Let's keep the matmul unrolled by 8 with restrict keyword, and try some more gcc optimization flags now.

compile flags	result (tok/s)
`-Ofast`	2.83316
`-Ofast -ffast-math`	2.83292
`-Ofast -ffast-math -fno-math-errno -fno-trapping-math -funsafe-math-optimizations`	2.83336
`-Ofast -fno-tree-vectorize`	2.84139
`-Ofast -fno-tree-vectorize -flto`	2.82912
`-Ofast -fno-tree-vectorize -ffast-math -flto`	2.83372
`-Ofast -fno-tree-vectorize -ffast-math -fstrict-aliasing -fschedule-insns -fschedule-insns2`	2.83451
`-Ofast -mcpu=750 -mtune=750 -fno-tree-vectorize -ffast-math -fstrict-aliasing -fschedule-insns -fschedule-insns2`	2.84604
`-Ofast -mcpu=750 -mtune=750 -funroll-loops -fno-tree-vectorize -ffast-math -fstrict-aliasing -fschedule-insns -fschedule-insns2`	2.75862
`-O3 -mcpu=750 -mtune=750 -funroll-loops -fno-tree-vectorize -ffast-math -fstrict-aliasing -fschedule-insns -fschedule-insns2`	2.74943

The performance gains are marginal here, and enabling more optimizations does not mean faster code.

I don't think there is much more I can do at this point, short of learning enough PowerPC assembly to rewrite matmul in it.

We didn't cross the magic barrier of 3 tokens per second, but we learned a thing or two about a mostly forgotten processor.

Summary

With such a slow CPU and limited memory, we won't be able to run all those big fancy LLMs powering ChatGPT or Copilot.

The PowerMac won't help us vibe-code the next million dollar app, it won't write a perfect English language essay either.

We learned, though, that it is possible to run LLM inference even on very low-end machines. We did not break the barrier of 3 tokens per second, but were able to make the code run a little faster by methodically trying various kinds of optimizations and measuring the effects.

Post Scriptum: Hi kitten, I'm Lily

I had to watch this story scroll through my terminal many times as I was running my tests, so it feels right to share it with you all. Here it is in all its glory, a sad story of a lost kitten. I hope Lily finds her eventually!

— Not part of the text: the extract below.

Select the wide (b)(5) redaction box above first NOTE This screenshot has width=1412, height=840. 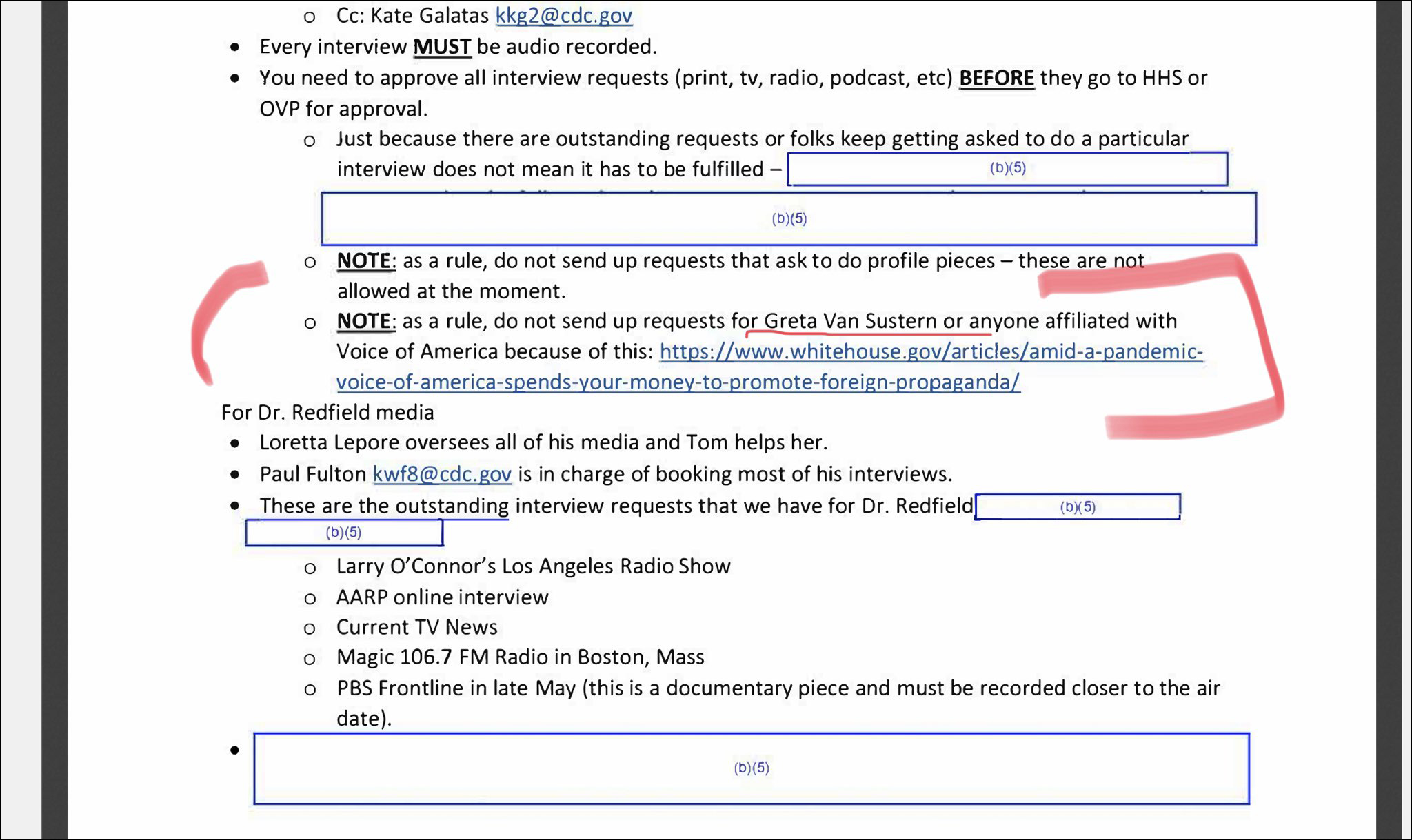pyautogui.click(x=789, y=218)
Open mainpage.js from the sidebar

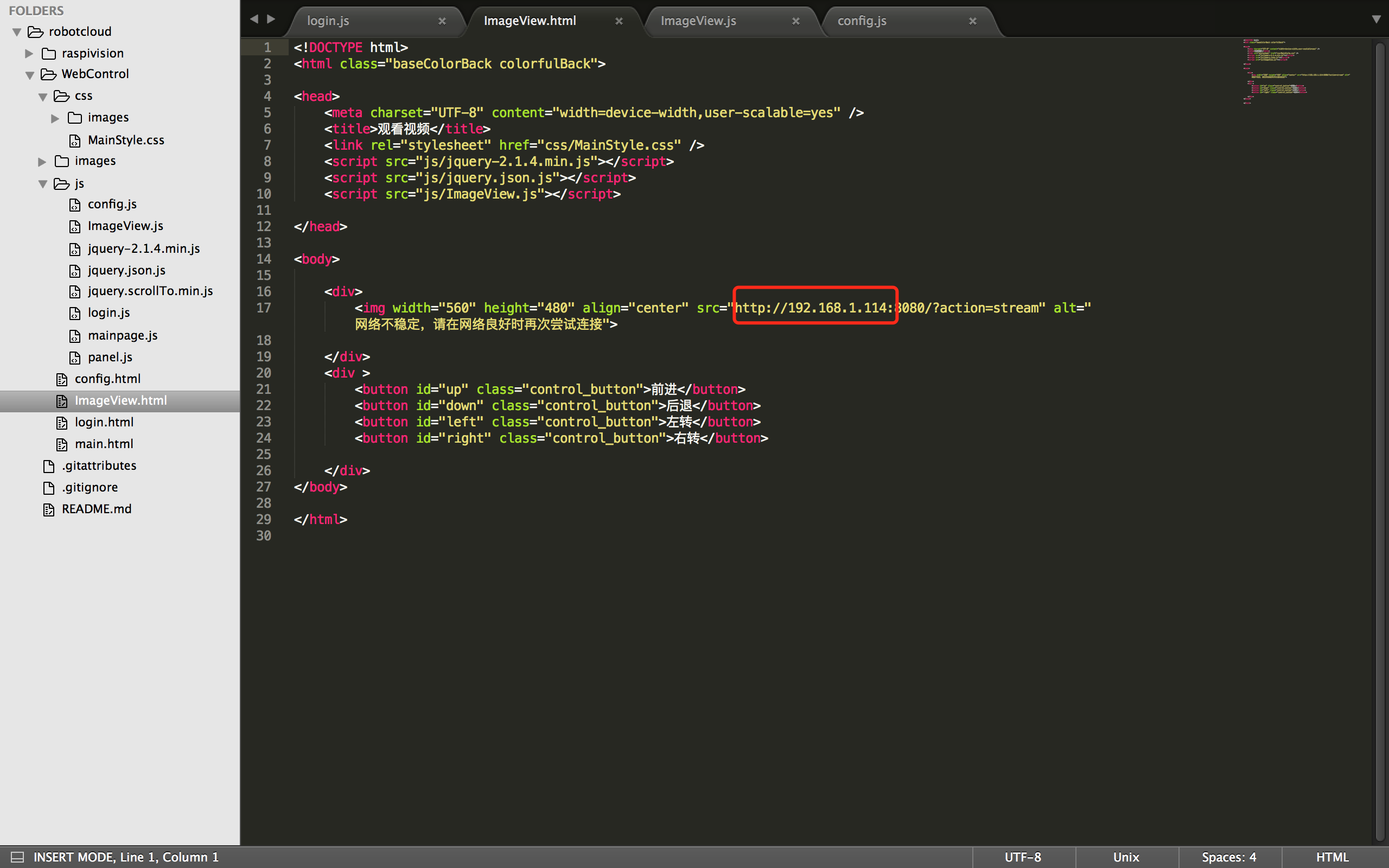(122, 335)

One day, Lily met a kitten in the park. She was very cute and soft. The kitten looked at Lily and meowed. Lily felt happy and said, "Hi, kitten! I'm Lily. Do you want to play with me?" The kitten meowed and followed Lily around the park.
Lily and the kitten played together for a while. Lily picked some flowers and the kitten licked her face. Lily was very happy to have a new friend. But then, something bad happened. The kitten ran away and Lily couldn't find her. She looked everywhere, but the kitten was gone.
Lily was very sad and cried. She said, "Where did the kitten go? I miss him so much." Her friends tried to help her look for the kitten, but they couldn't find him either. Lily was very sad that she lost her best friend.